**Instructions to follow**
Translate into Spanish this sentence from the passage on consumer demand for spicy foods below: "Hot and spicy flavors are leading the charge of new products."

**Excerpted passage**
<<<<

Consumers Like it Hot
Ethnic and spicy foods appeal to both the younger and more adventurous tastes, as well as Boomers, whose taste buds have lost some sensitivity. Hot and spicy flavors are leading the charge of new products. According to Innova Market Insights, the top flavors found spicing up cooking sauces launched January-June 2011, were: non-specified herbs and spices, curry, basil, tomato, garlic, green curry, chili, salt, soy and ginger.
These are reflected in the top blends: non-specified herbs and spices, tomato/basil, tomato/non-specified herb, tomato/non-specified spice, tomato/garlic, tomato/onion, tomato/chili and curry/non-specified. Most of the specified flavors are prominent in a number of newly launched sauces and meal kits aimed at recreating ethnic and traditional meals at home. Barbeque sauces, pasta sauces, cooking sauces, dips and marinades showcase flavor combinations that range from sweet-and-spicy to intense to “a fiery curry made using one of the hottest chili peppers in the world, the Bhut Jolokia.” (See “Sizzle and Smoke,” Prepared Foods, June 2012, page 80.)
All the options emphasize the natural purity of the ingredients; many are directed toward creating one-serving meals, also emphasizing convenience and authenticity. As a side note, Mintel research showed that men like it hot, generally leaning toward spicy sauces and marinades more than do women.

>>>>

Stored items

<<<<

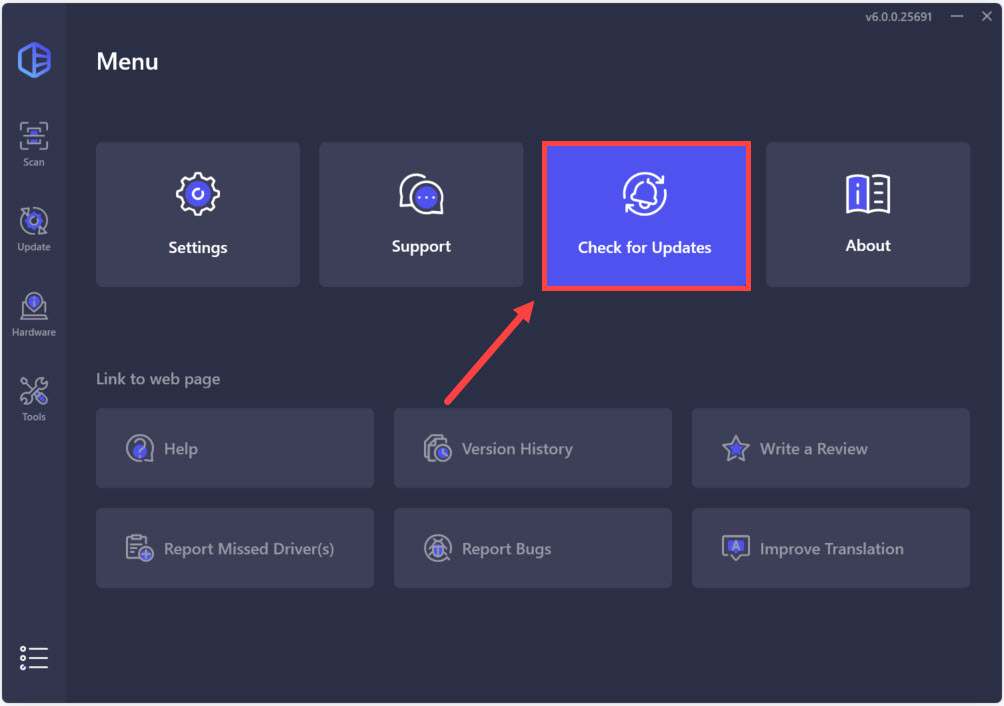
Task: Open the Support chat tile
Action: (x=421, y=215)
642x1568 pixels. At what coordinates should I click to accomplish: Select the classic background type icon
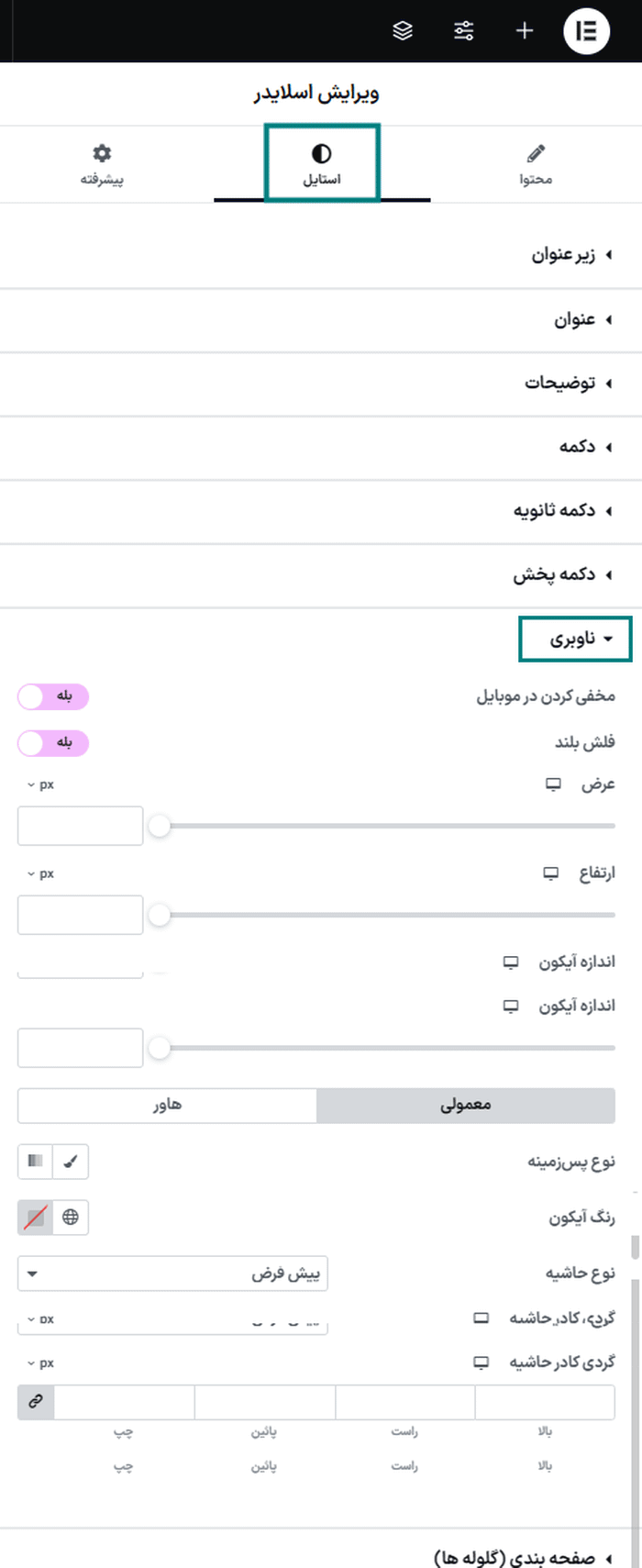pos(35,1162)
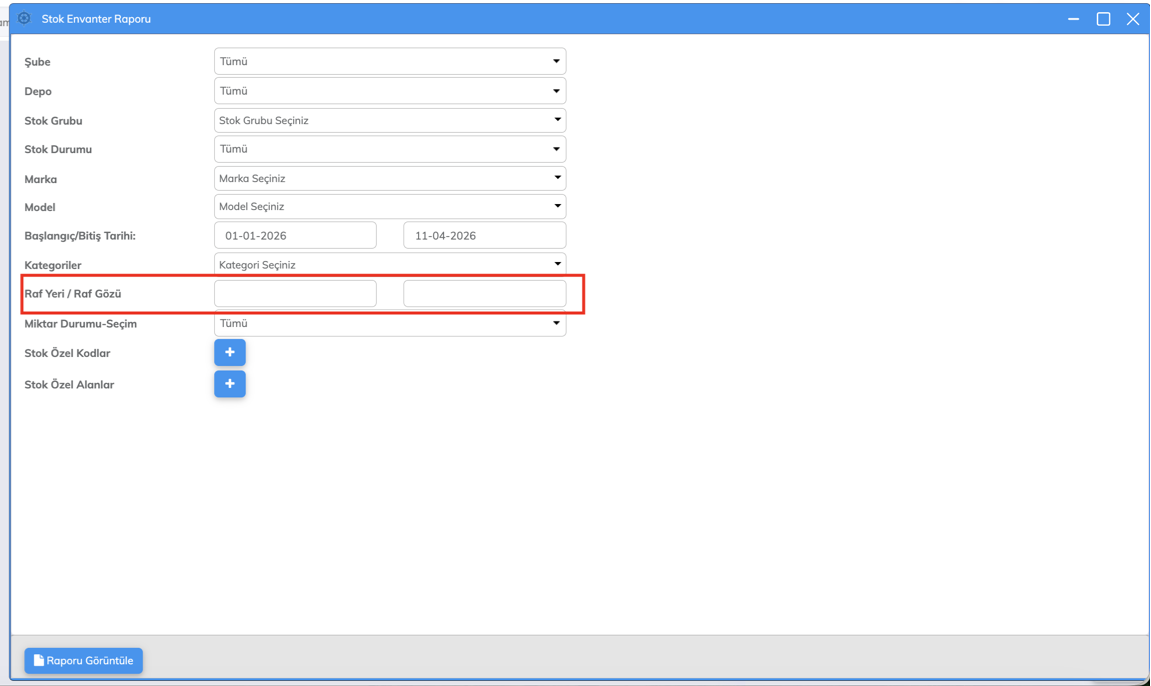Viewport: 1151px width, 686px height.
Task: Open the Şube dropdown
Action: (x=389, y=61)
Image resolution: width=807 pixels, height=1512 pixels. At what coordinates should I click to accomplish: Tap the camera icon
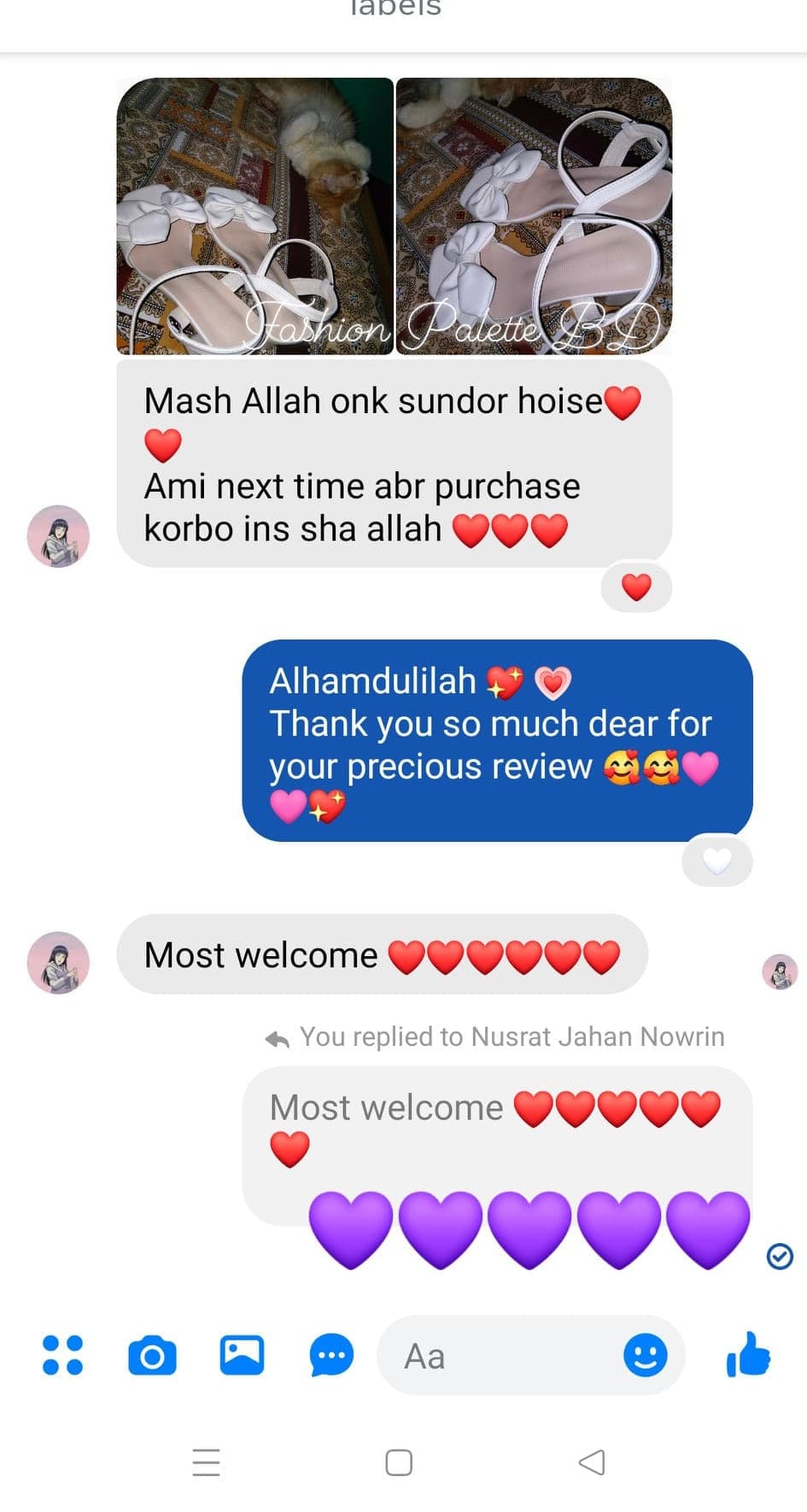[152, 1356]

>>>>

**Result below**
Los sabores picantes y condimentados encabezan la llegada de nuevos productos.